Written task | Edit the stretch from the line containing "The image size is (870, 1078)." through the line containing "coordinates (155, 144)." by replacing "Locate an element on the screen" with "Find an element on the screen", and reproduce only those lines with all else unchanged.

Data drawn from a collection
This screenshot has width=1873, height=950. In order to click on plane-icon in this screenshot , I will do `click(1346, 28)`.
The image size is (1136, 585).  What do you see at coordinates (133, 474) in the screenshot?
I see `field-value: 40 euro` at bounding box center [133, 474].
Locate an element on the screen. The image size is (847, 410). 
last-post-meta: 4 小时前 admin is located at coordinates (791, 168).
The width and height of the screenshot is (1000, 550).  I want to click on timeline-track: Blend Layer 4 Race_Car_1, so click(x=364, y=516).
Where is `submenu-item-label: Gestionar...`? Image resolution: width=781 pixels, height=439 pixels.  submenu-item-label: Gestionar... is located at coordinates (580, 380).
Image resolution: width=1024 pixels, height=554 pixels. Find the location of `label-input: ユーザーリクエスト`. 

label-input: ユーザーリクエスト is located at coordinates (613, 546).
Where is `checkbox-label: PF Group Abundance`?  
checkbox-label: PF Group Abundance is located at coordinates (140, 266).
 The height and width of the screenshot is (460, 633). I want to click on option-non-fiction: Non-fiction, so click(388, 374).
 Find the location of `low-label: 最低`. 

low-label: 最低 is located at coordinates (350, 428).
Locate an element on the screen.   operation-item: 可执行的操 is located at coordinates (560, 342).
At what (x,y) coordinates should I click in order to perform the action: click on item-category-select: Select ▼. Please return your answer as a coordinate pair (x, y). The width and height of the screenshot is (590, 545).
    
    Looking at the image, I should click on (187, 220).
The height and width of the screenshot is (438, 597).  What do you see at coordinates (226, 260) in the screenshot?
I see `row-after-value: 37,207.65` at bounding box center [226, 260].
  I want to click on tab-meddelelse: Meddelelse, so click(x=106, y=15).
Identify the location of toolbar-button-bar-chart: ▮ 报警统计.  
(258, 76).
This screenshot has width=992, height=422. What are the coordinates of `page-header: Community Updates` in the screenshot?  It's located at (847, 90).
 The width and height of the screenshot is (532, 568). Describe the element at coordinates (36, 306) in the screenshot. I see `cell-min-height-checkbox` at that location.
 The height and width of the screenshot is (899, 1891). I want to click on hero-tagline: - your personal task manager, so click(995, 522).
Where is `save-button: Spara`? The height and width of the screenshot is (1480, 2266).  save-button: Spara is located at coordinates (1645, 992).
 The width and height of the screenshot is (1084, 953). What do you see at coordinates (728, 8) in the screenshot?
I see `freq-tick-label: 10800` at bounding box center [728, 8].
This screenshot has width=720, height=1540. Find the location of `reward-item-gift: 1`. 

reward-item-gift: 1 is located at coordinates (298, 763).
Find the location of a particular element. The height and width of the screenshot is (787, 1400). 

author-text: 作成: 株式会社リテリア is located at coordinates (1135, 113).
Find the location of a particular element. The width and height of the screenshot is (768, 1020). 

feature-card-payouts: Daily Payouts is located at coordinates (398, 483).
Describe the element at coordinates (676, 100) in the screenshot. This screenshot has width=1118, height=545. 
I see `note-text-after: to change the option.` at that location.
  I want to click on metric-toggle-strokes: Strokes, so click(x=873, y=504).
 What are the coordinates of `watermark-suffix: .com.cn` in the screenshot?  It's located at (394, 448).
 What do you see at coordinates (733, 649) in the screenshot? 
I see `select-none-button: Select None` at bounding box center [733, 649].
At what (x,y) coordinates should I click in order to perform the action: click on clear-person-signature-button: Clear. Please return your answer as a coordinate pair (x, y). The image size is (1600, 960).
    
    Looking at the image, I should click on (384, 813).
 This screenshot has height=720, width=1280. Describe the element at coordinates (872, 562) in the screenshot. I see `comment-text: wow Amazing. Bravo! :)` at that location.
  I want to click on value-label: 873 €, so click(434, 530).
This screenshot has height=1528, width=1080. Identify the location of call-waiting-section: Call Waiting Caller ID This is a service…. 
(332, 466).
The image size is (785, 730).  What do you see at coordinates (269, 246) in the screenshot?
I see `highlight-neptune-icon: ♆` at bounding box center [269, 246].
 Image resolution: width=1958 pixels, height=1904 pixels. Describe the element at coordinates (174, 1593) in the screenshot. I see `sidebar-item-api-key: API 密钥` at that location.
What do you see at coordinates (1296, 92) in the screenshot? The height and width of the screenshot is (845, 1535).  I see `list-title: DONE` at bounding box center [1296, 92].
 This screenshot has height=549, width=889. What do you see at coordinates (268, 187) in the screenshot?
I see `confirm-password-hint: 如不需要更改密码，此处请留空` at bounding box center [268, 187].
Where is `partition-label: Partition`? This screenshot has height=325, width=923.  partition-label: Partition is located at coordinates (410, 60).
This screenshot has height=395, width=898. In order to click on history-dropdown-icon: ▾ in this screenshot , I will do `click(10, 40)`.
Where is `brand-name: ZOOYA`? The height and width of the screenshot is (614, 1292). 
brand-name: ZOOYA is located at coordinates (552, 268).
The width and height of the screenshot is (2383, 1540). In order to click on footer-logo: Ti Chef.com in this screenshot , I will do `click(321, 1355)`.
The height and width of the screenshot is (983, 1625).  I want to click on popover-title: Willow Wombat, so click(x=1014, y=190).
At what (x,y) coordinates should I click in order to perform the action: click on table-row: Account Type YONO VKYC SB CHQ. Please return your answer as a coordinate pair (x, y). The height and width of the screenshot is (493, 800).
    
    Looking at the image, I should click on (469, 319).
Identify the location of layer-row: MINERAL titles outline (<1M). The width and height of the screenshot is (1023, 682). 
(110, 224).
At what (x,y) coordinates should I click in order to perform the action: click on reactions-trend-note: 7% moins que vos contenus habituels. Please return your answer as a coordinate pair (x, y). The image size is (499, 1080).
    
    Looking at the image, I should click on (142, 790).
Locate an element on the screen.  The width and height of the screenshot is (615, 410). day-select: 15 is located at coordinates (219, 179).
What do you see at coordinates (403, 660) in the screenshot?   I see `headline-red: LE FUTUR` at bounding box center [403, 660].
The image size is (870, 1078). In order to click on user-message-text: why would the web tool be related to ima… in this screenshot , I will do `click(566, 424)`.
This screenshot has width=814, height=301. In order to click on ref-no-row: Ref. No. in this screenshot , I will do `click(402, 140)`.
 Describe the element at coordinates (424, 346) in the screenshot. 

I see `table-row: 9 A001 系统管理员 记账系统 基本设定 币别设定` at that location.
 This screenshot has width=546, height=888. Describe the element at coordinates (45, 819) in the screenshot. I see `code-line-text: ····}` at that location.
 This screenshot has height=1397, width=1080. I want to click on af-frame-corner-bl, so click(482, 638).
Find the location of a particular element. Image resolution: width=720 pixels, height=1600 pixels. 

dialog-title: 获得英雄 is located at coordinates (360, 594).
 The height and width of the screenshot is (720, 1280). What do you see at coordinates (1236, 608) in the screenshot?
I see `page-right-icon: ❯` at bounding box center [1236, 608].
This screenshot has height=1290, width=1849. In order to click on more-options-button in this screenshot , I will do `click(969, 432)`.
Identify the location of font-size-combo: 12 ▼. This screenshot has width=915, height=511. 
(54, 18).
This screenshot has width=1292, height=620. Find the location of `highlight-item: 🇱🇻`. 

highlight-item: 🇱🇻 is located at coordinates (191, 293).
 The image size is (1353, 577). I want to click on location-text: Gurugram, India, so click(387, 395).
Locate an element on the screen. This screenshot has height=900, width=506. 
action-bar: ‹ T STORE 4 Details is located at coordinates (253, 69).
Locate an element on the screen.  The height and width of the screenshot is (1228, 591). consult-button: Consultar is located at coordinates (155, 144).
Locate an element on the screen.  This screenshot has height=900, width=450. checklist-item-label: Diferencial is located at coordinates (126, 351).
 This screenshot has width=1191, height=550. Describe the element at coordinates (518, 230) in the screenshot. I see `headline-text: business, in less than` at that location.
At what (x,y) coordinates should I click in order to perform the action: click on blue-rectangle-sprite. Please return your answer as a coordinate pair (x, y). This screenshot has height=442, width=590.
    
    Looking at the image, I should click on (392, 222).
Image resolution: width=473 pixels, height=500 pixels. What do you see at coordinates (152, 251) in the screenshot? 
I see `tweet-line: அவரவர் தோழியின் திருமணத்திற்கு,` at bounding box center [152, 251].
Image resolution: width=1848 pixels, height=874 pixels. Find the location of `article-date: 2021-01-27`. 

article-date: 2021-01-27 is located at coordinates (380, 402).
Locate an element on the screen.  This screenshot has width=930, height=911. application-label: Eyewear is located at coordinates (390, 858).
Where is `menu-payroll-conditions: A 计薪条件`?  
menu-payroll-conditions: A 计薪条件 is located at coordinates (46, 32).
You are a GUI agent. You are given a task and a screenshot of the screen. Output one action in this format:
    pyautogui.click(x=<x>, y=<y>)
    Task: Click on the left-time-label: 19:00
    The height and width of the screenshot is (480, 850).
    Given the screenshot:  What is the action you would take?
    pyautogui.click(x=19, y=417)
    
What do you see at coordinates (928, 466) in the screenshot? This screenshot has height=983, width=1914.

Response to the exercise |
The image size is (870, 1078). In order to click on user-message-text: why would the web tool be related to ima… in this screenshot , I will do `click(566, 424)`.
This screenshot has width=814, height=301. In order to click on ref-no-row: Ref. No. in this screenshot , I will do `click(402, 140)`.
 Describe the element at coordinates (424, 346) in the screenshot. 

I see `table-row: 9 A001 系统管理员 记账系统 基本设定 币别设定` at that location.
 This screenshot has width=546, height=888. Describe the element at coordinates (45, 819) in the screenshot. I see `code-line-text: ····}` at that location.
 This screenshot has height=1397, width=1080. I want to click on af-frame-corner-bl, so click(482, 638).
Find the location of a particular element. Image resolution: width=720 pixels, height=1600 pixels. 

dialog-title: 获得英雄 is located at coordinates (360, 594).
 The height and width of the screenshot is (720, 1280). What do you see at coordinates (1236, 608) in the screenshot?
I see `page-right-icon: ❯` at bounding box center [1236, 608].
This screenshot has height=1290, width=1849. In order to click on more-options-button in this screenshot , I will do `click(969, 432)`.
Identify the location of font-size-combo: 12 ▼. This screenshot has width=915, height=511. 
(54, 18).
This screenshot has width=1292, height=620. Find the location of `highlight-item: 🇱🇻`. 

highlight-item: 🇱🇻 is located at coordinates (191, 293).
 The image size is (1353, 577). I want to click on location-text: Gurugram, India, so click(387, 395).
Find an element on the screen. This screenshot has height=900, width=506. 
action-bar: ‹ T STORE 4 Details is located at coordinates (253, 69).
Find an element on the screen.  The height and width of the screenshot is (1228, 591). consult-button: Consultar is located at coordinates (155, 144).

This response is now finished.